Hertfordshire County Council overview and scrutiny committee met on Tuesday to review the project.

The decision to turn off the county’s streetlights between midnight and 6am was made in 2010, in order to save money and energy.

Since then it has attracted derision from residents across the county, concerned with public safety and a perceived increase in criminal activity.

Hertfordshire is one of the biggest lighting authorities in the country, consuming 42 million units of electricity, producing 23 tonnes of carbon, and running up an annual bill of £6 million in maintenance.

Peter Simpson, senior asset manager of the scheme, said: "Street lighting was 10 per cent of the council’s highways budget, and 40 per cent of that is the cost of energy.

"The cost of energy is only going to go up, and that is a major risk for any authority.

"Part night lighting has reduced this by 26 per cent, and it has reduced greenhouse gas emissions by 15.3 per cent."

Although the project cost £3.75 million, it has so far saved 31 million units of electricity, which would have cost the council £1.8 million.

Carbon emissions, which will be taxed at £16 a tonne by 2014, have dropped to 17,000 tonnes.

The figures for road traffic collisions recorded between midnight to 6am, showed an increase in two divisions in Dacorum and Broxbourne, of 94 per cent and 230 per cent respectively.

However, only one of these claims was on a road affected by the scheme, and the committee concluded that there were no road safety concerns in connection with the scheme.

The committee then heard from Karl Edwards, from the East of England Ambulance Trust, and Simon Brown, from Hertfordshire Fire and Rescue Service.

Neither could find any evidence of part-night lighting impacting their response.

Michael Rhead from Hertfordshire Constabulary examined recorded crime in four, six-month periods, from September to February, spanning 2009 to 2012.

County-wide, the numbers have decreased year on year from 32,673 in 2009/10 to 25,526 in 2012/13.

Mr Rhead concluded by saying: "There is a fear of crime, but crime levels have not increased broadly.

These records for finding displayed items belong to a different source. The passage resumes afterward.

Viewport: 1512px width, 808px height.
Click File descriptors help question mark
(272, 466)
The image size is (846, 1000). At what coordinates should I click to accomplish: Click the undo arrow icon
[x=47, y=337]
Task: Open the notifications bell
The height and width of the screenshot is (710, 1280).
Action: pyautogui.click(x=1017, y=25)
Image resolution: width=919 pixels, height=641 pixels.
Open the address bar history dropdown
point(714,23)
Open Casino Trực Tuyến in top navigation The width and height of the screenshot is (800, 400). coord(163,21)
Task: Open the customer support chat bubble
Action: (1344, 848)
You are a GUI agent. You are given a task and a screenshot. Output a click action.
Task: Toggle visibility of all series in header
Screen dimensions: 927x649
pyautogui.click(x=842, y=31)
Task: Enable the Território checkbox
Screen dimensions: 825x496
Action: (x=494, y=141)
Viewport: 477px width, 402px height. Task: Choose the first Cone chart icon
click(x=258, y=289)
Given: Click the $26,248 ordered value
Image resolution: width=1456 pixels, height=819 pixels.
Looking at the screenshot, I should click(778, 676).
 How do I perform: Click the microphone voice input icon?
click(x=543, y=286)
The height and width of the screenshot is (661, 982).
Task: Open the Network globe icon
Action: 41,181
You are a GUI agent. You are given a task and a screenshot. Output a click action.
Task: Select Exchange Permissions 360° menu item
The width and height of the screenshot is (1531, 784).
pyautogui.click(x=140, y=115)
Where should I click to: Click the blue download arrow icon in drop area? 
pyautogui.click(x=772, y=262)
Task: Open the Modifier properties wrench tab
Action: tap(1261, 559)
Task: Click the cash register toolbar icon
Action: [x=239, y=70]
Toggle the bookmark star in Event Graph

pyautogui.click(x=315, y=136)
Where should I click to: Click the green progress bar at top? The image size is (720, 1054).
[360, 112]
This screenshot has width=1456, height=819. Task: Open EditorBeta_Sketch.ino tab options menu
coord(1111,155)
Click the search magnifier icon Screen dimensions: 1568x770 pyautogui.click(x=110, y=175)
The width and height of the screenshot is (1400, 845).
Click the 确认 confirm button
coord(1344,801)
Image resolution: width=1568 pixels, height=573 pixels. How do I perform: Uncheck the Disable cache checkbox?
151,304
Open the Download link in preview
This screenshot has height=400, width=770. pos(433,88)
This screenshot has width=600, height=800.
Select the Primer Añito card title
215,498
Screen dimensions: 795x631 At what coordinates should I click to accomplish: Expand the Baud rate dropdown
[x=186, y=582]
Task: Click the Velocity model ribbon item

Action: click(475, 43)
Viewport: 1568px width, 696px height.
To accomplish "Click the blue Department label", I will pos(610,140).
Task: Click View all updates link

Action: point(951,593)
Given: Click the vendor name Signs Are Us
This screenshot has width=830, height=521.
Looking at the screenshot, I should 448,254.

"Hertfordshire remains one of the safest counties to live and Hertfordshire Police remains one of the top performing constabularies."

Suzanne Alford from the "Turn Our Street Lights Back On" Facebook group, which has 1,380 members, then gave a presentation.

She has collected a petition of more than 5,000 signatures, 500 from her housing estate in Borehamwood.

She said: "I am here to represent the human element. It was wholly undemocratic and dictatorial to not consult residents.

"It discriminates against teenagers coming back from nightclubs, and shift workers, a lot of whom are poorly paid and are now having to put up with being plunged into darkness.

"I like to go on late-night walks and this restricts my freedom of movement and is effectively a curfew.

"We are a 24/7 society, people have differing sleeping patterns and none of this was taken into consideration.

"We want a flexible response from the county council, and some light at the end of the tunnel to help people who are out at those times. Give us some hope."

By the end of the meeting, the committee was satisfied the part-night lighting scheme had saved money and was more environmentally friendly.

Councillors were also happy there had been no impact on road safety or criminality since the scheme’s inception.

A report containing recommendations for LED lighting to be investigated, and to allow more flexibility in which streets are included in the scheme, will be given to the cabinet member before the end of the month.